I suspect that many people do not get what "re-merge" in "against
re-merge" really is.  As "combined diff" and "dense combined diff"
are not explained in the previous two entries either, and expect the
readers to read the real description (which more or less matches
what the original description for "-c" and "--cc" had, which is
good), it would be better to say "Produce remerge-diff output for
merge commits."  here, too.  It makes it consistent, and "for merge
commits" makes it clear the "magic" does not apply to regular
commits (which the above entries for "-c" and "--cc" do, which is
very good).

>  --no-diff-merges::
> +	Synonym for '--diff-merges=off'.
> +
> +--diff-merges=<format>::
>  	Specify diff format to be used for merge commits. Default is
> -	{diff-merges-default} unless `--first-parent` is in use, in which case
> -	`first-parent` is the default.
> +	{diff-merges-default} unless `--first-parent` is in use, in
> +	which case `first-parent` is the default.

This reads well.

In the longer term, "--diff-merge=first-parent" that is used without
first-parent traversal should be discouraged and be deprecated, I
think, but that is a separate story [*].

> ---diff-merges=(off|none):::
> ---no-diff-merges:::
> +The following formats are supported:
> ++
> +--
> +off, none::
>  	Disable output of diffs for merge commits. Useful to override
>  	implied value.
>  +
> ---diff-merges=on:::
> ---diff-merges=m:::
> --m:::
> -	This option makes diff output for merge commits to be shown in
> -	the default format. `-m` will produce the output only if `-p`
> -	is given as well. The default format could be changed using
> +on, m::
> +	Make diff output for merge commits to be shown in the default
> +	format. The default format could be changed using
>  	`log.diffMerges` configuration parameter, which default value
>  	is `separate`.

The original is already wrong so these are not problems this patch
introduces, but

 - "configuration variable" is how we refer to these entities.
 - "which default value" -> "whose default value".

> ---diff-merges=first-parent:::
> ---diff-merges=1:::
> -	This option makes merge commits show the full diff with
> -	respect to the first parent only.
> +first-parent, 1::
> +	Show full diff with respect to first parent.
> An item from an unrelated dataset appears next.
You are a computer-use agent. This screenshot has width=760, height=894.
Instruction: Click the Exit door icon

This is the same
> +	format as `--patch` produces for non-merge commits.
>  +

Yes, this is the same output as `-p`, as if parents other than the
first parent of the merge commit did not exist.
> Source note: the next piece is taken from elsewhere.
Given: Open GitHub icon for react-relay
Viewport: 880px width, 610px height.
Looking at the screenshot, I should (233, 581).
This was inherited from the original elsewhere, but it makes it
unnecessary confusing to say "full diff" here and in the next one.

    Show `--patch` output with respoect to the first parent for a
    merge commit, as if the other parents did not exist.

perhaps?

> +separate::
> +	Show full diff with respect to each of parents.
> +	Separate log entry and diff is generated for each parent.

In the early days of Git before -c/--cc were invented, we explained
this mode as "pairwise comparison", and the phrase "pairwise" still
may be the best one to describe the behaviour here.  In fact, we see
in the updated description of combined below the exact phrase is used
to refer to this oldest output format.

    Show the `--patch` output pairwise, together with the commit
    header, repeated for each parent for a merge commit.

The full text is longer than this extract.